Le langage de l’indicible

Harnoncourt © Berliner Philharmoniker
Harnoncourt © Berliner Philharmoniker

Avec ce coffret fascinant, Harnoncourt réhabilite Schubert

A près de 90 ans, Nikolaus Harnoncourt reste un révolutionnaire comme en témoigne ce superbe coffret consacré à Franz Schubert. Après Beethoven, Mozart et tant d’autres, le maître à penser des baroqueux s’est emparé avec maestria du plus romantique des compositeurs germaniques.

Avec cette intégrale des symphonies, les messes n°5 et 6 ainsi que l’opéra méconnu Alfonso et Estrella, Harnoncourt est allé puiser aussi bien dans les archives et les documents originaux que dans son incroyable conception musicale pour retraduire l’essence même de la musique du compositeur.

Il est en effet bien loin le temps où la musique de Schubert avait été entendue de la sorte. La faute à un Johannes Brahms qui réécrivit en partie les œuvres du maître et en quelque sorte les tronqua aux oreilles de l’humanité. A la manière d’un restaurateur d’œuvres d’art, Harnoncourt a gratté le vernis et les couches de peinture successives que les compositeurs et interprètes ont laissé durant ce siècle et demi autour des symphonies de Schubert pour en donner une patine qui, certes était belle, mais ne correspondait pas à la réalité et, au final, avait fini par appauvrir l’œuvre du compositeur qui en était réduit à la musique de chambre.

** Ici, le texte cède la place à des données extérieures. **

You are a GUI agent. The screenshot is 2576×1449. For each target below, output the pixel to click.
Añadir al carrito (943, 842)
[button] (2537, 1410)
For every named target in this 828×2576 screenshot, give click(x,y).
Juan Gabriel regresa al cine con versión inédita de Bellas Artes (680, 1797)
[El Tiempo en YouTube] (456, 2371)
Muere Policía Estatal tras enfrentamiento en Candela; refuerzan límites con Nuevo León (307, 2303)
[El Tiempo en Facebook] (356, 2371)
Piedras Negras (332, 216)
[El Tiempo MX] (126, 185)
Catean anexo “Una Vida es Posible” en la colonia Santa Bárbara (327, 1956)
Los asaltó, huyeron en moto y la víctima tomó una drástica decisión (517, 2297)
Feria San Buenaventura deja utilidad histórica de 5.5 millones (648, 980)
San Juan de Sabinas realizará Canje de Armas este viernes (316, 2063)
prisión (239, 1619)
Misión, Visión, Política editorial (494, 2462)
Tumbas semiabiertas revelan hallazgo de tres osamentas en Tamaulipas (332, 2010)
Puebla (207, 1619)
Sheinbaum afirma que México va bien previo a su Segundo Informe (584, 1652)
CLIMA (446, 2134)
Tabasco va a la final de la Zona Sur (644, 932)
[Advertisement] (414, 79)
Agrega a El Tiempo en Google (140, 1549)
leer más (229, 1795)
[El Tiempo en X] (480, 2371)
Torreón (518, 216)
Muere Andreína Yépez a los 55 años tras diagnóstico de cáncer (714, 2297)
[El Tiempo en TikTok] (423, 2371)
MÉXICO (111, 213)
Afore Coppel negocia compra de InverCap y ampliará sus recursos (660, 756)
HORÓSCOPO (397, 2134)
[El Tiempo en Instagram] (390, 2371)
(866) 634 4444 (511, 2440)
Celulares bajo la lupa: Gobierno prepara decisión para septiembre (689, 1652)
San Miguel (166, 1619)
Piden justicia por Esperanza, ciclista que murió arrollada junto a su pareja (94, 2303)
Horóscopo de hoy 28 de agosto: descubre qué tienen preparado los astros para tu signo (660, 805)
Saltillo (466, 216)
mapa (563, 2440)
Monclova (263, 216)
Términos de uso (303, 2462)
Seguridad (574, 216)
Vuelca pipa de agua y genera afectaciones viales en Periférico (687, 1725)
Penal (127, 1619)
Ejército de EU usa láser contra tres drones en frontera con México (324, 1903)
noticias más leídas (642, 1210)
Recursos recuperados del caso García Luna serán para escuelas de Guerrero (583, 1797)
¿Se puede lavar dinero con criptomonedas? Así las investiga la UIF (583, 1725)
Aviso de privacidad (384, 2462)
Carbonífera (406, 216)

Harnoncourt a ainsi dégagé la fresque schubertienne et en a libéré ses couleurs tragiques mais également – et c’est là une découverte – cette joie de vivre, procurant ainsi un sentiment de nouveauté et de découverte absolument fascinant. Le maestro qui confesse avoir été accompagné depuis sa plus tendre enfance par Schubert sort ainsi, grâce à cette interprétation, Schubert de son carcan morbide et révèle l’exceptionnel sens de l’harmonie et selon ses mots « le langage de l’indicible » contenu dans cette musique.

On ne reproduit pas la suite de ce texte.